Agents in SCOOP

Revision as of 04:04, 20 March 2013 by Alexander Kogtenkov (Talk | contribs) (Added a page about separate agents)

(diff) ← Older revision | Latest revision (diff) | Newer revision → (diff)

The page reflects current decisions taken for the current SCOOP implementation, in particular without support for processor tags. So it may change in the future.

Types

Rule. Formal arguments of a feature used in an agent expression with a separate target should be separate.

Example.
f (p: P; q: Q): R
t: separate T
...
r := agent t.f (c, ?)
x := r.item ([a])
The type t of agent t.f (c, ?) is
separate FUNCTION [ANY, TUPLE [separate P, separate Q], separate R]
The separateness status of the type TUPLE used for arguments does not matter, what matters is the types of arguments. In many cases when TUPLE is used, it is used as a value type, i.e. it could even be an expanded type, so that a separate mark is not required. But then we need some conversion rules to attach different types of TUPLE. So far the implementation uses whatever separateness status of a TUPLE type is more suitable, most probably it is separate TUPLE.


Agent classes

The first parameter in the class ROUTINE and descendants is not used, so in the future it will be dropped altogether.
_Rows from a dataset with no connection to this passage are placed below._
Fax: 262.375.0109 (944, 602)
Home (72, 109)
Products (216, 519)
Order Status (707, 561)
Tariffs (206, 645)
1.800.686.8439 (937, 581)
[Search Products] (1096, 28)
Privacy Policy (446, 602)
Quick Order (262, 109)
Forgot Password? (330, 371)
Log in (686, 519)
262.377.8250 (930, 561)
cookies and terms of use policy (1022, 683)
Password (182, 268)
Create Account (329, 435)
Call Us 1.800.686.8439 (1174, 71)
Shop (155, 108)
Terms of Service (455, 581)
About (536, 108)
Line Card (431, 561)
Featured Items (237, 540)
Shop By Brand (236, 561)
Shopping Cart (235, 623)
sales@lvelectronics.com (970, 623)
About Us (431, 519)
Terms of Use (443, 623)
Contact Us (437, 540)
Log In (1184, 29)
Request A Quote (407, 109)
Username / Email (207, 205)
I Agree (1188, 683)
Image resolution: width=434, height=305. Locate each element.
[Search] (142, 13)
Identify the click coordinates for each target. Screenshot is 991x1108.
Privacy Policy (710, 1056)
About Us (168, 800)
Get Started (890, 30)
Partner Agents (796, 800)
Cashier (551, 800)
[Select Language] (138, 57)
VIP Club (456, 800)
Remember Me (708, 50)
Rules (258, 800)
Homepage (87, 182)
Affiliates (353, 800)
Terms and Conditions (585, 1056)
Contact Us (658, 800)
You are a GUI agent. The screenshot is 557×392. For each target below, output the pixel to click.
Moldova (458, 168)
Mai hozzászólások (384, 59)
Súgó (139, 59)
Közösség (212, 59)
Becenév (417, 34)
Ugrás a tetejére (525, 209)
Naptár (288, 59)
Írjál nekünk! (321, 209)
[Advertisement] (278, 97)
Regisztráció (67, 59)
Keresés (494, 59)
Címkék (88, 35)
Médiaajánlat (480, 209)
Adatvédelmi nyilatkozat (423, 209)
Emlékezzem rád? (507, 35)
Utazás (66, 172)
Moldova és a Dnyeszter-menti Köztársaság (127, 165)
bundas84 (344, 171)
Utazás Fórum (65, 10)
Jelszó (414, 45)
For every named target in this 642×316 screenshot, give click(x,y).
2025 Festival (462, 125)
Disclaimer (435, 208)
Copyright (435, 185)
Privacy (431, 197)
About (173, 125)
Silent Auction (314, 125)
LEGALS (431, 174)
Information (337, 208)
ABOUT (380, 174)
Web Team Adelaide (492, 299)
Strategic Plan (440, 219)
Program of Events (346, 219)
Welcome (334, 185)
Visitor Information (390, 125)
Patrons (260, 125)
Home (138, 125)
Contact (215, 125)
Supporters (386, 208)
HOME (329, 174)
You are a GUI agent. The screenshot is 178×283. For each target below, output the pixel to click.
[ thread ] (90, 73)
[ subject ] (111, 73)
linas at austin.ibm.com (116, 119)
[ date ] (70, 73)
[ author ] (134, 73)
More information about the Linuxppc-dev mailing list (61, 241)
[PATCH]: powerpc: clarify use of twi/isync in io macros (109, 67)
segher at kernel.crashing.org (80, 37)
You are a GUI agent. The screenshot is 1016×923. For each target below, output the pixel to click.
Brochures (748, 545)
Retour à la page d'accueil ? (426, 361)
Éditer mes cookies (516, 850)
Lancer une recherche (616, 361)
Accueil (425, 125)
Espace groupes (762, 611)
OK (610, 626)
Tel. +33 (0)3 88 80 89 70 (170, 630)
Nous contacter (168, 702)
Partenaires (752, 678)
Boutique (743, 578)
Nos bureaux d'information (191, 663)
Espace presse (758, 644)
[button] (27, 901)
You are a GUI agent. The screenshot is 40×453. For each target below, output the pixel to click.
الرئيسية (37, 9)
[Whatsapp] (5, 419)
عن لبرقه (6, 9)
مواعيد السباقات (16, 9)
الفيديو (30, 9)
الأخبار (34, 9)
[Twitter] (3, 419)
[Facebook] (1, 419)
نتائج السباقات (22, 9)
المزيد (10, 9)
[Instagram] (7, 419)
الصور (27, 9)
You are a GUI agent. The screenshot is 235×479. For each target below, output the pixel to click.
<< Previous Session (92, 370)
Example. The agent type from the example above becomes
separate FUNCTION [TUPLE [separate P, separate Q], separate R]


Correctness and wait conditions

The feature {ROUTINE}.precondition should be split into 2 parts: correctness_condition and wait_condition. Then the routine call looks like
call (a: OPEN_ARGS)
          require
              correctness_condition (a)
          do
              from
              until
                  not wait_condition (a)
              loop
                  execute_body (a)
              end
          end

The same change applies to the feature item.